Venezuela, Sottosegretario Merlo: Nicola Occhipinti prossimo Console Generale a Caracas

Italiani nel Mondo

Sarà Nicola Occhipinti il nuovo Console Generale a Caracas. Una scelta, quella di assegnargli quella sede, fortemente voluta dal Sottosegretario agli Esteri Sen. Ricardo Merlo, fondatore e presidente del MAIE – Movimento Associativo Italiani all’Estero, che conosce molto bene la geopolitica dell’America Latina ed è stato più volte a Caracas come esponente del governo italiano, partecipando anche al Gruppo di contatto internazionale in rappresentanza dell’Italia.

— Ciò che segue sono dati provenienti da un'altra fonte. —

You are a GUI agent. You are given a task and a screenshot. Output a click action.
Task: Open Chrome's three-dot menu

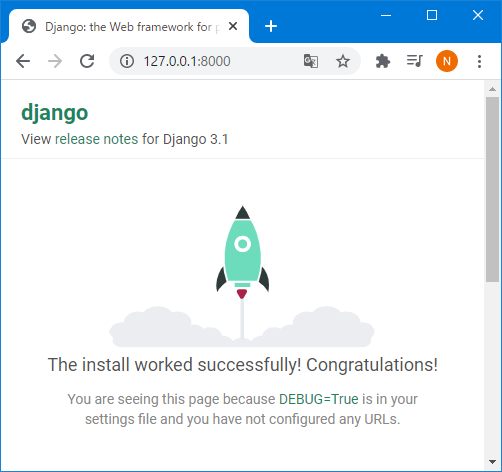(479, 61)
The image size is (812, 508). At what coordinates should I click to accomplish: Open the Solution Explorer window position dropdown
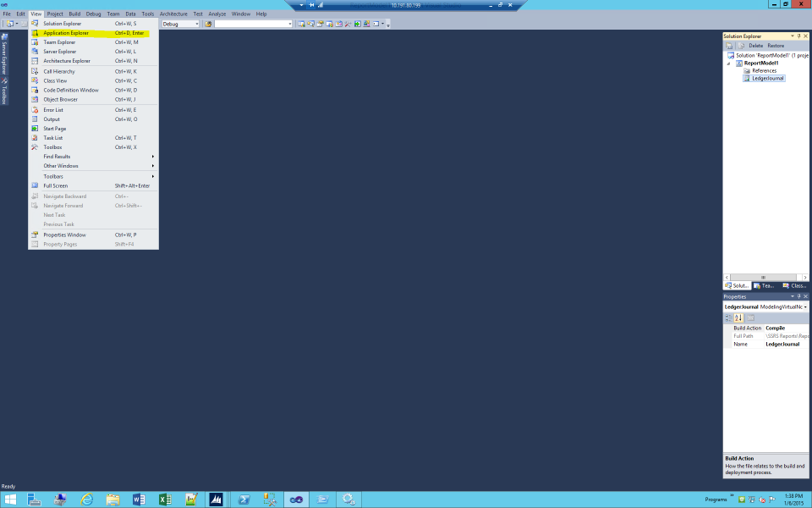click(793, 36)
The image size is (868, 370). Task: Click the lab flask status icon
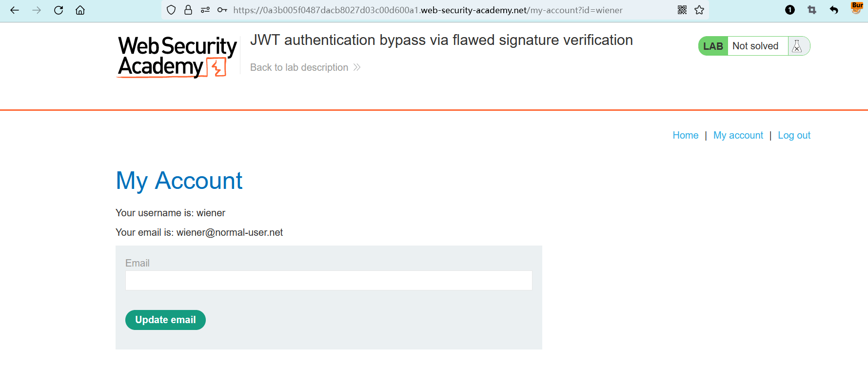pos(797,46)
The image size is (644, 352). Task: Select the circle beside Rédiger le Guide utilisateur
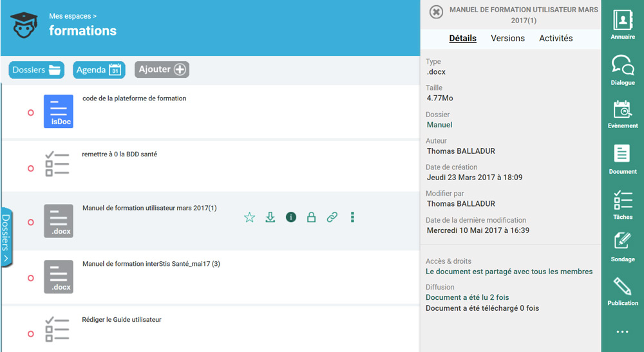[30, 334]
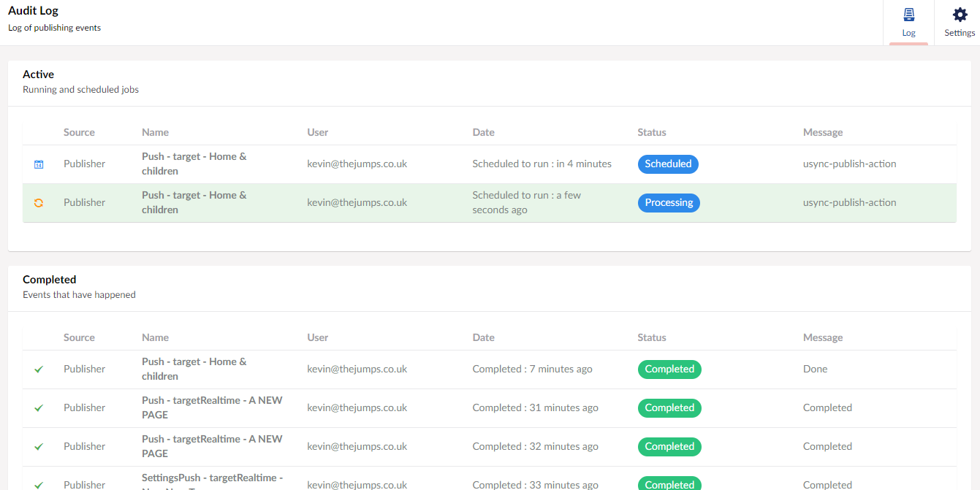The width and height of the screenshot is (980, 490).
Task: Click the Log archive icon in the header
Action: click(908, 14)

Occhipinti, già Console a Buenos Aires (proprio lì il primo incontro con Merlo) e Console Generale a Porto Alegre – Brasile, ha ricoperto all’inizio di questa legislatura il ruolo di capo segreteria del Sottosegretario Merlo, svolgendo il proprio compito con grande impegno e dimostrando grande professionalità. 

Ha una particolare sensibilità verso tutto ciò che è Sistema Italia all’estero e uno spiccato senso di appartenenza a tutto quello che rappresenta l’italianità nel mondo.

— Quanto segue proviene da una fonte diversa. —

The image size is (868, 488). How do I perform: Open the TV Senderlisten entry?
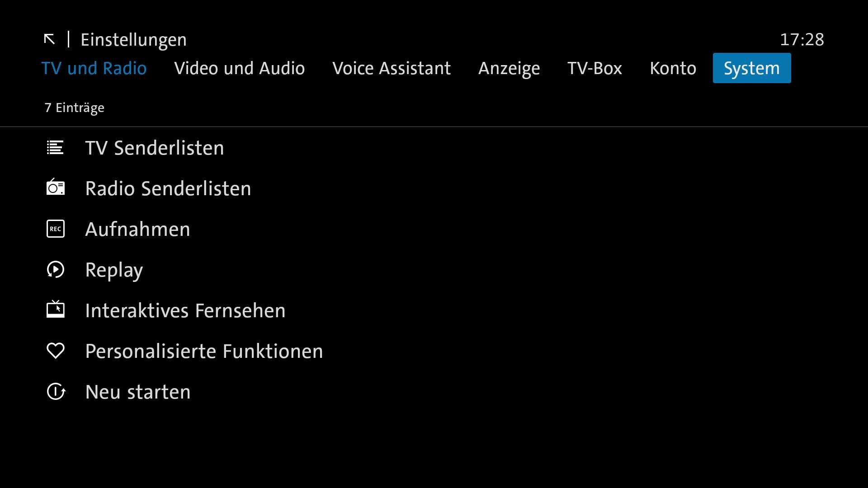[154, 148]
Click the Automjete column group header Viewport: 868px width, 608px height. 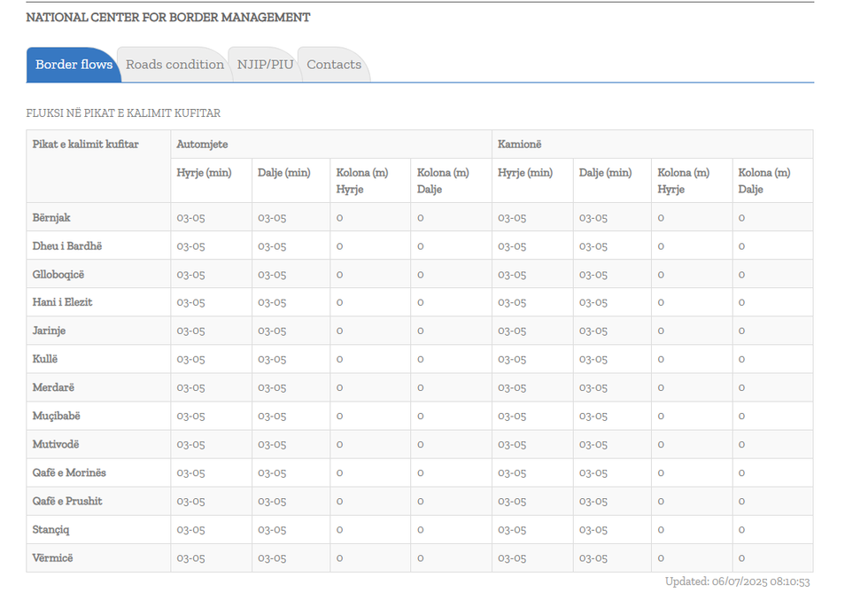click(202, 144)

“Conosco Nicola Occhipinti – dichiara il Sottosegretario Merlo – la passione con la quale lavora, le sue capacità in ambito di amministrazione, gestione consolare, rapporti diplomatici. Sono convinto che farà un ottimo lavoro come Console Generale a Caracas, in una terra – quella venezuelana – in cui risiedono decine di migliaia di italiani e italo-venezuelani che hanno bisogno di sentire sul territorio la presenza dello Stato italiano e dunque di una rete diplomatico-consolare in grado di dare risposte puntuali, servizi efficienti, assistenza in caso di bisogno. Sono certo, altresì, che Occhipinti e l’Ambasciatore d’Italia in Venezuela, Placido Vigo, formeranno una coppia d’azione fortissima, in grado di lavorare incessantemente per migliorare la situazione degli italiani in Venezuela. Buon lavoro a Occhipinti, nell’interesse della comunità italiana e di tutto ciò che è Italia in Venezuela”. 

“I connazionali all’estero – dichiara da parte sua Occhipinti – sono un inestimabile capitale umano che il Sistema Italia – quindi in primis la Farnesina – può valorizzare in maniera ancor più efficace al fine della promozione dell’interesse nazionale, anche perché contribuiscono in vari modi alla crescita della nostra economia”.

“In Venezuela – prosegue il futuro Console Generale a Caracas – sono emigrati tantissimi connazionali dopo la seconda guerra mondiale. Si stima oggi la presenza di due / tre milioni di oriundi nel Paese, persone i cui genitori o nonni emigrarono dall’Italia. Gli italiani residenti e iscritti nei due uffici consolari in Venezuela sono oltre 140.000”. 

“Mi metto quindi a disposizione dell’Amministrazione – conclude il diplomatico – con l’obiettivo di valorizzare al massimo questo capitale umano, a cominciare dalla erogazione di servizi consolari sempre più cordiali ed efficienti”.